そしてラプンツェル嬢が戻るまで、シィノが代わりにここに残ります。
ラプンツェル嬢は、必ずここに戻る」
どうせシィノは今、森を出られない。
それにシィノが質でいれば、ラプンツェル嬢に会えたキャベツ殿が彼女を塔に戻すのを拒んでも、必ず連れ戻ってくれる。
ゴーテル殿が絶対に避けたいのは、ラプンツェル嬢を失うこと。
そして危惧しているのは、ラプンツェル嬢が外の世界に触れることで、ゴーテル殿のもとから離れてしまうことだろう。
「ラプンツェル嬢が、育ての親より実の親のほうがいいと思うかもしれない。
塔に閉じこめていた自分を恨むかもしれない。
そう心配するのは当然のこと」
ゴーテル殿がそこに罪悪感を抱くのかはシィノの知るところではないが、ラプンツェル嬢を外界から切り離していたのは事実なのだから。
だが、ゴーテル殿はあまりにも勝手だ。
「ゴーテル殿はこれだけラプンツェル嬢に執着しながら、けっきょくは自分のことしか考えていませんね。
実の親といえど今まで存在も知らなかった人と、毎日世話をしてくれた育ての親。
どちらを親しく思うかなど、シィノでもわかるというのに」
自分のことしか考えていないから、ラプンツェル嬢の表情に気づかないのだ。
「守られていた」のではなく「閉じこめられていた」のだと聞かされた今でも、ラプンツェル嬢はゴーテル殿の身を案じているのがわからないのか。
腹立たしい。
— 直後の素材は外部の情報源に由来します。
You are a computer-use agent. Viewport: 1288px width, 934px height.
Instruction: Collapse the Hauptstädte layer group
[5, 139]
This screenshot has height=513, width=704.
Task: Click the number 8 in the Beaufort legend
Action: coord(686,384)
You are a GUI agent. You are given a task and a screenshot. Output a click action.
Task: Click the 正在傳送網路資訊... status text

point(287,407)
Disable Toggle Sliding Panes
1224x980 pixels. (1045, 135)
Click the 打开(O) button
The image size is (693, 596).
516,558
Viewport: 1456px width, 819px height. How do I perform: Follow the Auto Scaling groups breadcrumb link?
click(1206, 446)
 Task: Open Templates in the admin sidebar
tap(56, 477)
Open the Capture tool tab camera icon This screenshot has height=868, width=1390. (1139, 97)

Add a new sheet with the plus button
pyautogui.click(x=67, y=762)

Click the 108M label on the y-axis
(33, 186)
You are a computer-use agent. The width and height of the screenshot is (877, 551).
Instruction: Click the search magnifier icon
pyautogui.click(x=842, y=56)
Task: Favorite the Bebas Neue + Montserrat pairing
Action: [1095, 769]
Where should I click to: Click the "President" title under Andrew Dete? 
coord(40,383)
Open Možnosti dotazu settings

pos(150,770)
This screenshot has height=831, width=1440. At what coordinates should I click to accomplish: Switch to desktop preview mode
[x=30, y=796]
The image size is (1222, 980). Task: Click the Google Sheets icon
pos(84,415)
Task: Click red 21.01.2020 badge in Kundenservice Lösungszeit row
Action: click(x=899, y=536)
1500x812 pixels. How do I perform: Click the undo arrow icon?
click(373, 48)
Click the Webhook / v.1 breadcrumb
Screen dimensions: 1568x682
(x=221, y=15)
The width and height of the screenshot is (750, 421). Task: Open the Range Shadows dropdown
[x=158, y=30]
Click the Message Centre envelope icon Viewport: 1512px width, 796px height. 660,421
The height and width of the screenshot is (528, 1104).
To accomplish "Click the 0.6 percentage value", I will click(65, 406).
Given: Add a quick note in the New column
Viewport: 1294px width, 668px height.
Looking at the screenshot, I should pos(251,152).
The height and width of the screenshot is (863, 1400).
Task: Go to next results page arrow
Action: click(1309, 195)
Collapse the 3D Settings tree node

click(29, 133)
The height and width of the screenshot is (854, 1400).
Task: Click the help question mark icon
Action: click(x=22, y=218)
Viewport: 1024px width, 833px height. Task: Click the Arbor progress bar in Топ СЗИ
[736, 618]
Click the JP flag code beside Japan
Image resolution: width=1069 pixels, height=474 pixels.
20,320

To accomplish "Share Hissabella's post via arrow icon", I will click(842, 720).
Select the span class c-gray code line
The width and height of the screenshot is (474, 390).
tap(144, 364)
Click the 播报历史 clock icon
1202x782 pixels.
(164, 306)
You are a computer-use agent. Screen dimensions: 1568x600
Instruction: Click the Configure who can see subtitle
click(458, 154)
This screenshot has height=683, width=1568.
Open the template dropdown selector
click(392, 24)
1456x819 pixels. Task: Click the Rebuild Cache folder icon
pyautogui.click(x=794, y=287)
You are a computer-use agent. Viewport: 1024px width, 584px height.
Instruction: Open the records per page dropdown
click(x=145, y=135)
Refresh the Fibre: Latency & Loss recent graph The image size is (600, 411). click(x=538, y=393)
もどかしい。
こんな歪んだモノなど、いっそ全て壊してしまいたい。
シィノはシィノにもよくわからない怒りを抱きながら、ゴーテル殿の答えを待った。
――――PL――――
戦わない。
シィノが人質になるからひと目両親に会うくらい許してよ、と交渉です。
ゴーテルがラプンツェルを信じる気になってくれればいいなぁと思いつつ。
やっぱりPCの感情があふれるRPは楽しい。
いつもより声が低くて、3割増し目つき悪いシィノでお送りしています。